The page consists of diffs, where external state (files in repositories) is on the first column and the wiki state is on the second column. Changes seen on this page usually fall into the following categories:

New messages in source language. There is usually nothing to check for these, and in fact autoimport will accept all new messages for a message group if there are no other changes. If there is something that doesn't look translatable (empty messages, URLs with no translations, symbols) one should update message group configuration to list these messages either as ignored or optional as appropriate.

Messages or translations deleted. Again, these can usually be safely accepted. If there is a large amount of unexpected deletions, there might be a syntax error in the source file, that should be fixed before proceeding. We don't delete translation that go unused from the wiki.
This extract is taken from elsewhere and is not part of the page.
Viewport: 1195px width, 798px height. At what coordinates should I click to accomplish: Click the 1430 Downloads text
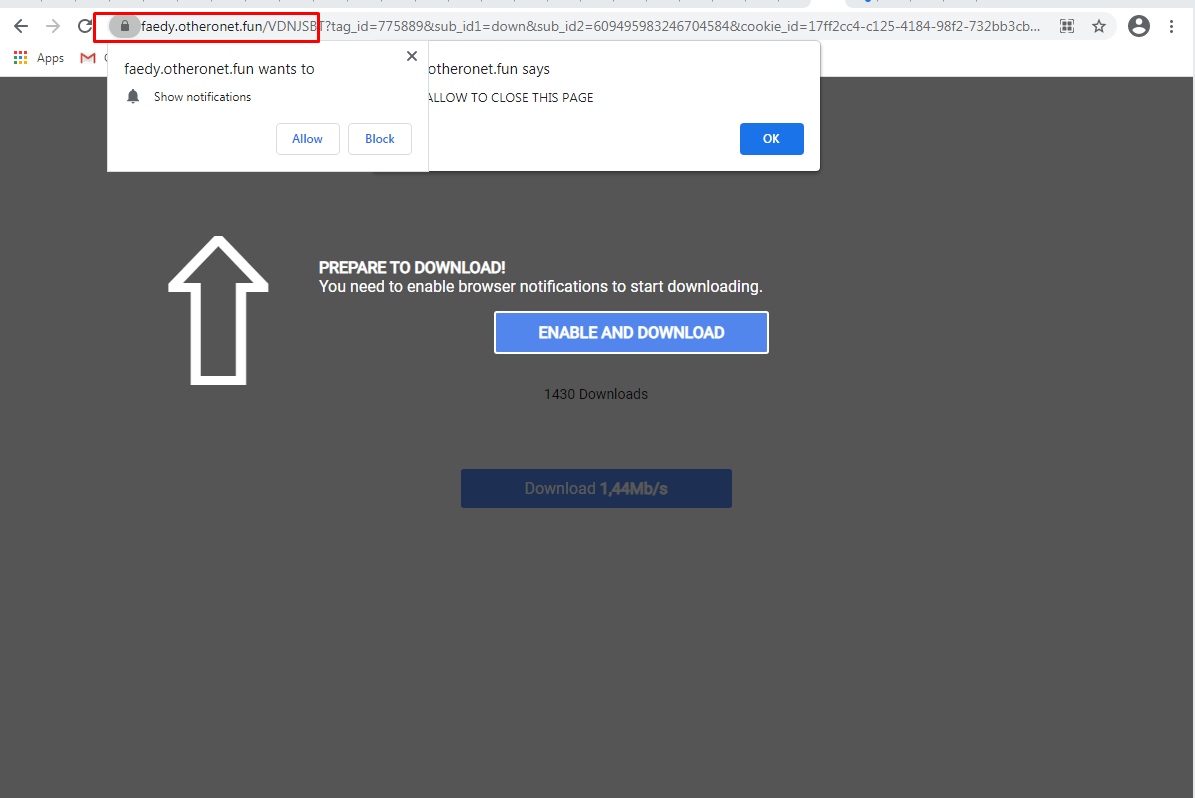click(x=596, y=394)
Changed messages in source language. It is normal for the messages in source language to changed. In this case one should see if the change is something that doesn't require fixes in translations (usually only spelling mistakes fill this criteria) and in that case choose the option to not mark translations as outdated.
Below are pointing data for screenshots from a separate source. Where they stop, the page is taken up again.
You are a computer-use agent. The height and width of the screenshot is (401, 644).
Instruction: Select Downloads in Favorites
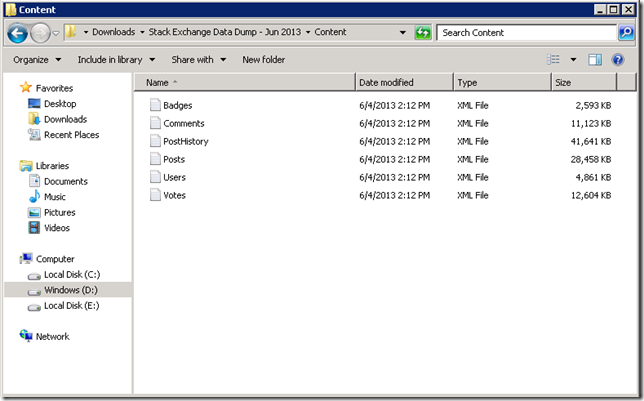pyautogui.click(x=65, y=119)
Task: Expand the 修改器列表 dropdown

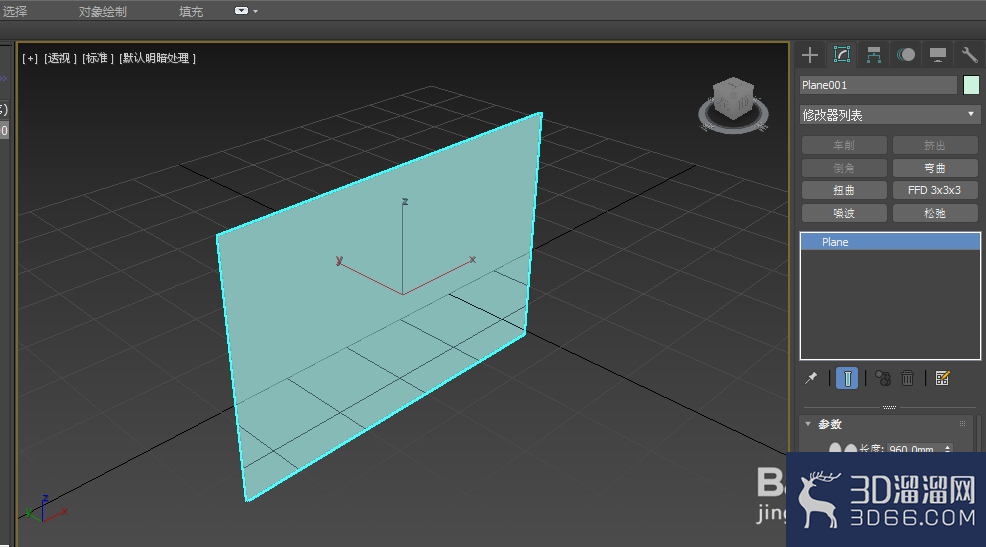Action: pos(889,115)
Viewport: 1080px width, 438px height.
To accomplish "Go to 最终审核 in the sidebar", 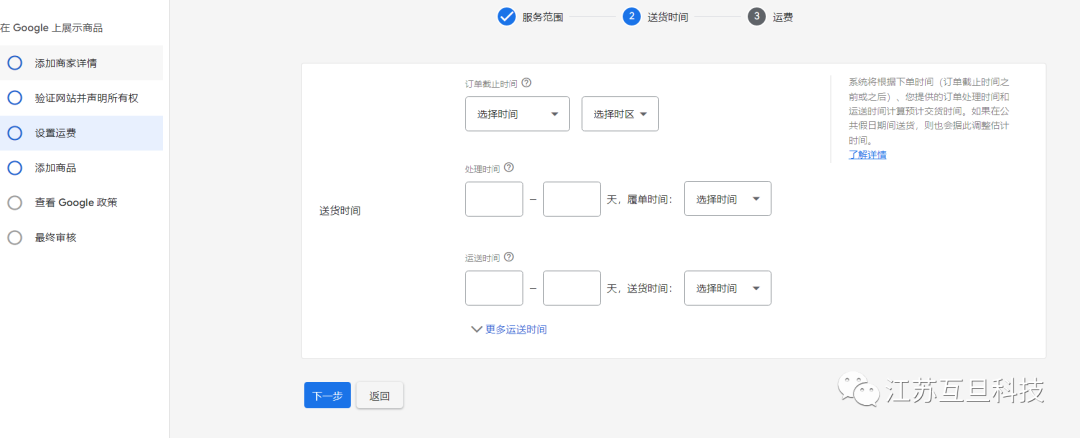I will point(55,237).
Changes in translations. Our exports are not yet fully atomic. Changes in translations should be checked carefully, because the system might try to overwrite a very recent translation with the previous one. It might also be an external change, in which case one should use his/her best judgement which version to choose.
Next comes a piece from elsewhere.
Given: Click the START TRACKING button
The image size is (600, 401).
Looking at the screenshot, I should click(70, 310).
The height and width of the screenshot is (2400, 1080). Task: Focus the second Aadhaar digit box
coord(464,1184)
Renamed messages. Message renames can also happen, although they are discouraged. In this case you would see a message deleted and a new message with exactly the same content. Translations might or might not be renamed externally. Regardless, one should use tool like Special:ReplaceText to rename the keys to preserve full edit history. Tips: Copy the old and new key to Special:ReplaceText without namespace and language code, but include the trailing /. Regular expression can be included to rename multiple similar messages at once, but then / might need to be written as \/. Uncheck all namespaces and check the namespace and its talk namespace in question. Uncheck replace in content and check replace in titles. On the confirmation page check that all pages can be renamed – it might show that source page cannot be renamed if you don't have sufficient permissions. Once you have done the renames, wait a bit for JobQueue to process them, and then re-run the script to re-generate the diffs and proceed as usual. After you accept all changes, you might get an page with heading but no diffs, this is okay and it will disappear after re-generating the diffs next time.

Sometimes the diffs can be messy, for example if people duplicate messages, or do renames and change content at the same time. These situations need special care to get them right (or sometimes it is just too difficult and we make translators re-translate using translation memory). In some cases there are changes to the source message that could be programmatically applied to the translation using Special:ReplaceText or similar. The issue with these tools is that they do not preserve the outdated status of translations, so one should make sure they are either automatically or manually marked outdated after the automatic replacements. For this reason it is not usually worth trying to do those changes programmatically.